Aim of the exercise – Every line in the entries where "resolution" is found should be copied.

Data provided –
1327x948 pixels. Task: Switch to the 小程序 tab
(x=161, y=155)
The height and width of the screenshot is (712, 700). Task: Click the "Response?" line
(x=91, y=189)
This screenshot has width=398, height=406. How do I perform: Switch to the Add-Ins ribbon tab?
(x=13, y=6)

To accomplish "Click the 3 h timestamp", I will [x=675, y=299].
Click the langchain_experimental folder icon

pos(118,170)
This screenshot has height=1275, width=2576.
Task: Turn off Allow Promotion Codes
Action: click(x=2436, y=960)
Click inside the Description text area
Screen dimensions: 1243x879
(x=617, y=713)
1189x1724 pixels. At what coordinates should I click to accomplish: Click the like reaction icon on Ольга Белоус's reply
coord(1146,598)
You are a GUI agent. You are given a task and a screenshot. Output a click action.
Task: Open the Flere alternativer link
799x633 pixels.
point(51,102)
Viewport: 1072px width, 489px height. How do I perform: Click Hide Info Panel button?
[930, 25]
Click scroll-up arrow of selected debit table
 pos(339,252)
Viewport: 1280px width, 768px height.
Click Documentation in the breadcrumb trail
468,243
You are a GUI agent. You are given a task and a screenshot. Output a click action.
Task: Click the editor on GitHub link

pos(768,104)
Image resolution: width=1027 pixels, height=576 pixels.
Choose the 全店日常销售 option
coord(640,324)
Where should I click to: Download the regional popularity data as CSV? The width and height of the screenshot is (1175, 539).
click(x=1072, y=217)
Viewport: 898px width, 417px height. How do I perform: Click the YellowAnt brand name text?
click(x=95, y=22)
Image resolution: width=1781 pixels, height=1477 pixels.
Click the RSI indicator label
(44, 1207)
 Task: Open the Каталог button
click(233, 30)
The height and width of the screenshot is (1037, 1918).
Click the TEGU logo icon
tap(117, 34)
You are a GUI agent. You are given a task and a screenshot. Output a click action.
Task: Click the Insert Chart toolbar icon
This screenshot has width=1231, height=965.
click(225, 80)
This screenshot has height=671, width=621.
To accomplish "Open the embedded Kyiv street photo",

The answer –
Image resolution: width=1027 pixels, height=576 pixels.
Image resolution: width=1781 pixels, height=1477 pixels.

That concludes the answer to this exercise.